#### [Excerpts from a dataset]
■ ■ ■ ■ ■ ■ ■

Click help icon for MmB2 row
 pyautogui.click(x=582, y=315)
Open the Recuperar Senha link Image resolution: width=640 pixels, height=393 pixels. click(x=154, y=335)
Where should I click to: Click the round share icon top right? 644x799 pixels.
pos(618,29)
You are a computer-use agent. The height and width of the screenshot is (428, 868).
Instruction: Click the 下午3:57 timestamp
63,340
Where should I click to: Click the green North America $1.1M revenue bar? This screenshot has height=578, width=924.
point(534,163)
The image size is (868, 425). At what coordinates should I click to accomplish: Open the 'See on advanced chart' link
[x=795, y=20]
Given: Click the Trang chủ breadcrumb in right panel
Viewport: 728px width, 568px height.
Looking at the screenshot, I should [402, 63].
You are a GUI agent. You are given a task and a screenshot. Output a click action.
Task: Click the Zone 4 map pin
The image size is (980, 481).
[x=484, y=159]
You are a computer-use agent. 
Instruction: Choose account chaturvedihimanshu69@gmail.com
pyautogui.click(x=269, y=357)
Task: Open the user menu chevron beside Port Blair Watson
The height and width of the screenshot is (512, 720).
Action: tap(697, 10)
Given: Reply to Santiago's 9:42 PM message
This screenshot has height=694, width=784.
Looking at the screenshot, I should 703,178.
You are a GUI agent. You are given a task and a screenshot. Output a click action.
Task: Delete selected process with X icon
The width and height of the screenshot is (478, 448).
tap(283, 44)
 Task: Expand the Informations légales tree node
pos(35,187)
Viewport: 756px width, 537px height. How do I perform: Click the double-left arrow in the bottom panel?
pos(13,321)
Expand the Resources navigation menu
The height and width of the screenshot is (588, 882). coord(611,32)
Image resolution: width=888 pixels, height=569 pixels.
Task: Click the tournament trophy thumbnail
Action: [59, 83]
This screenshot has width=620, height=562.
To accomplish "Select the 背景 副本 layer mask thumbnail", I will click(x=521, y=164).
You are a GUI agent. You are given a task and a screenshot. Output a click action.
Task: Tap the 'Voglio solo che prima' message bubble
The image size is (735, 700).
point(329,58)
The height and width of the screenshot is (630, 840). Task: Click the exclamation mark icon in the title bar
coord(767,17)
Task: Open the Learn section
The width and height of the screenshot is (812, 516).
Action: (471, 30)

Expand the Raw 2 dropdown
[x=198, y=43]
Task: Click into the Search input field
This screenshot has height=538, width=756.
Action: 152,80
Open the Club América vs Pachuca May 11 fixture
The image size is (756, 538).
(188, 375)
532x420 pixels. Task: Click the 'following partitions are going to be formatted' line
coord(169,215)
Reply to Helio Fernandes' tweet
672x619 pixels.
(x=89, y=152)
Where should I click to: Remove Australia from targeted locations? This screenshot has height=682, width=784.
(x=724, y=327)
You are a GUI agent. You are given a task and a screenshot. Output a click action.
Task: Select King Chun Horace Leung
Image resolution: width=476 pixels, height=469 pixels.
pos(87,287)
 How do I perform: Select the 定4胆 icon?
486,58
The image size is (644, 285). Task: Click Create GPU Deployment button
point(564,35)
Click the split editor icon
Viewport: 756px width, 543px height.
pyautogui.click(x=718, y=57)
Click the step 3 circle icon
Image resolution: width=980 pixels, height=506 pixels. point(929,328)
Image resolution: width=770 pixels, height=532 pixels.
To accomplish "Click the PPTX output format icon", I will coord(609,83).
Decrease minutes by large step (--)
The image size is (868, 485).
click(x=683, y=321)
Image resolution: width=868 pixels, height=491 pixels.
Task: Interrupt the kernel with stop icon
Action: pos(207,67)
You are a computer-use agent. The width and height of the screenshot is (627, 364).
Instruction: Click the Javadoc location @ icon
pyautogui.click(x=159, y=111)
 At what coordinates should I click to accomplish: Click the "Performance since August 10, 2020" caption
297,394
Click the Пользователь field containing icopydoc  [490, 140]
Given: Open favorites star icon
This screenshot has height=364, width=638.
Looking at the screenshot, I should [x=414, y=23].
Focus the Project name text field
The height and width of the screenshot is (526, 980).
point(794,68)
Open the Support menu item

■ ■ ■ ■ ■ ■ ■

#### [Task description]
Could you set down every record exactly as given?

#### [Exercise output]
Click help icon for MmB2 row
 pyautogui.click(x=582, y=315)
Open the Recuperar Senha link Image resolution: width=640 pixels, height=393 pixels. click(x=154, y=335)
Where should I click to: Click the round share icon top right? 644x799 pixels.
pos(618,29)
You are a computer-use agent. The height and width of the screenshot is (428, 868).
Instruction: Click the 下午3:57 timestamp
63,340
Where should I click to: Click the green North America $1.1M revenue bar? This screenshot has height=578, width=924.
point(534,163)
The image size is (868, 425). At what coordinates should I click to accomplish: Open the 'See on advanced chart' link
[x=795, y=20]
Given: Click the Trang chủ breadcrumb in right panel
Viewport: 728px width, 568px height.
Looking at the screenshot, I should [402, 63].
You are a GUI agent. You are given a task and a screenshot. Output a click action.
Task: Click the Zone 4 map pin
The image size is (980, 481).
[x=484, y=159]
You are a computer-use agent. 
Instruction: Choose account chaturvedihimanshu69@gmail.com
pyautogui.click(x=269, y=357)
Task: Open the user menu chevron beside Port Blair Watson
The height and width of the screenshot is (512, 720).
Action: tap(697, 10)
Given: Reply to Santiago's 9:42 PM message
This screenshot has height=694, width=784.
Looking at the screenshot, I should 703,178.
You are a GUI agent. You are given a task and a screenshot. Output a click action.
Task: Delete selected process with X icon
The width and height of the screenshot is (478, 448).
tap(283, 44)
 Task: Expand the Informations légales tree node
pos(35,187)
Viewport: 756px width, 537px height. How do I perform: Click the double-left arrow in the bottom panel?
pos(13,321)
Expand the Resources navigation menu
The height and width of the screenshot is (588, 882). coord(611,32)
Image resolution: width=888 pixels, height=569 pixels.
Task: Click the tournament trophy thumbnail
Action: [59, 83]
This screenshot has width=620, height=562.
To accomplish "Select the 背景 副本 layer mask thumbnail", I will click(x=521, y=164).
You are a GUI agent. You are given a task and a screenshot. Output a click action.
Task: Tap the 'Voglio solo che prima' message bubble
The image size is (735, 700).
point(329,58)
The height and width of the screenshot is (630, 840). Task: Click the exclamation mark icon in the title bar
coord(767,17)
Task: Open the Learn section
The width and height of the screenshot is (812, 516).
Action: (471, 30)

Expand the Raw 2 dropdown
[x=198, y=43]
Task: Click into the Search input field
This screenshot has height=538, width=756.
Action: 152,80
Open the Club América vs Pachuca May 11 fixture
The image size is (756, 538).
(188, 375)
532x420 pixels. Task: Click the 'following partitions are going to be formatted' line
coord(169,215)
Reply to Helio Fernandes' tweet
672x619 pixels.
(x=89, y=152)
Where should I click to: Remove Australia from targeted locations? This screenshot has height=682, width=784.
(x=724, y=327)
You are a GUI agent. You are given a task and a screenshot. Output a click action.
Task: Select King Chun Horace Leung
Image resolution: width=476 pixels, height=469 pixels.
pos(87,287)
 How do I perform: Select the 定4胆 icon?
486,58
The image size is (644, 285). Task: Click Create GPU Deployment button
point(564,35)
Click the split editor icon
Viewport: 756px width, 543px height.
pyautogui.click(x=718, y=57)
Click the step 3 circle icon
Image resolution: width=980 pixels, height=506 pixels. point(929,328)
Image resolution: width=770 pixels, height=532 pixels.
To accomplish "Click the PPTX output format icon", I will coord(609,83).
Decrease minutes by large step (--)
The image size is (868, 485).
click(x=683, y=321)
Image resolution: width=868 pixels, height=491 pixels.
Task: Interrupt the kernel with stop icon
Action: pos(207,67)
You are a computer-use agent. The width and height of the screenshot is (627, 364).
Instruction: Click the Javadoc location @ icon
pyautogui.click(x=159, y=111)
 At what coordinates should I click to accomplish: Click the "Performance since August 10, 2020" caption
297,394
Click the Пользователь field containing icopydoc  [490, 140]
Given: Open favorites star icon
This screenshot has height=364, width=638.
Looking at the screenshot, I should [x=414, y=23].
Focus the Project name text field
The height and width of the screenshot is (526, 980).
point(794,68)
Open the Support menu item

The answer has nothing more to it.